A Health Affairsstudy from the University of Louisville found that that the uninsurance rate among low-income adult Kentuckians was reduced from 35% at the end of 2013 to 11% at the end of 2014, a 68% reduction. The report also found a 16-percentage-point reduction in low-income Kentuckians with unmet medical needs due to cost. The report's release comes amid recent discussion of changes to the State's Medicaid expansion program and the State's insurance Marketplace. Governor Matt Bevin (R) has already begun the process of transitioning the State-based Marketplace, kynect, to, and he has formed a committee to lead the redesign of the Medicaid expansion program through a federal waiver.

Wyoming: Senate Votes for Coverage Program for the Uninsured

The State Senate passed a bill that would direct the legislature's Management Council (or its designee) to design a program to "provide greater health status improvements" than those provided by Medicaid for individuals who cannot "afford adequate health care." The bill, sponsored by State Senator Charles Scott (R)—a vocal opponent of Medicaid expansion—allocates $20,000 for the design of the program and prohibits the State from seeking approval from the federal government to expand Medicaid expansion prior to the legislature's review of the medical assistance program design. Just last week the legislature rejected a bill that would expand Medicaid to Wyoming's estimated 20,000 uninsured.

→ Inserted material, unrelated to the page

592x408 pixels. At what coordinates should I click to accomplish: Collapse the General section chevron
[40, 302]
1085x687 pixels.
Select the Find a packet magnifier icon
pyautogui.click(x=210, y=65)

CMS and AHIP Release Quality Metrics to Align Public and Private Payers

CMS released its first set of core quality healthcare measures intended to align quality improvement efforts across public and private payers with broadly agreed upon measures in seven categories: accountable care organizations, patient centered medical homes, and primary care; cardiology; gastroenterology; HIV and hepatitis C; medical oncology; obstetrics and gynecology; and orthopedics. The measures were developed by the Core Quality Measures Collaborative, a group representing CMS, America's Health Insurance Plans, the National Quality Forum, physician groups and other stakeholders. CMS intends to implement the quality measures in Medicare as appropriate and will work with the Office of Personnel Management, the Department of Defense, the Department of Veterans Affairs and state Medicaid agencies to do the same. According to CMS, commercial health plans have committed to implementing the core set of measures as part of their contract cycles. The Collaborative will monitor usage of the measures, modify existing measures, and select new measures as needed.

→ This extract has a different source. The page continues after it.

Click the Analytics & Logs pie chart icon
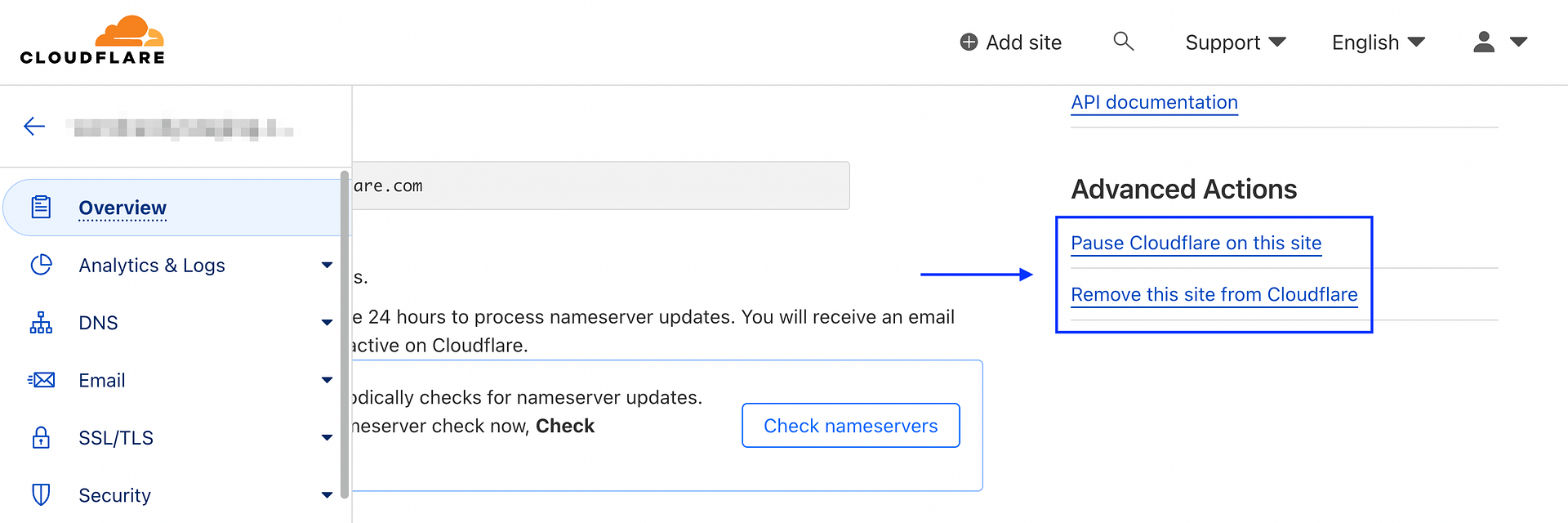The image size is (1568, 523). click(41, 265)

Louisiana: Analysis Estimates Millions in Medicaid Managed Care Savings

An analysis performed by an independent reviewer and paid for by Louisiana's five participating Medicaid managed care organizations (MCOs) found that the managed care program saved between $250 million and $437 million in Medicaid expenditures in 2015 compared to what costs would have been for the same members under a fee-for-service model. The estimated savings were determined by comparing the MCOs' 2015 capitation rates to a range of fee-for-service spending forecasts for the same period. The savings represent 6.7% to 11.2% of estimated fee-for-service costs.


Massachusetts: Marketplace Releases Detailed Report of Open Enrollment Period

The Massachusetts Health Connector added 36,000 new enrollees to the Marketplace during the 2016 open enrollment period, more than 30% of whom previously had coverage from another source, and over 40% of whom had no gap in coverage prior to enrolling on the Health Connector. Nearly 30% of new enrollees purchasing unsubsidized coverage were between 25 and 34 years old—the largest share by age group. The Health Connector also retained 94% of its enrollees between 2015 and 2016, the vast majority of whom stayed in the same metallic tier and with the same carrier. As of February 8, 201,000 individuals were enrolled in Massachusetts' qualified health plans for 2016.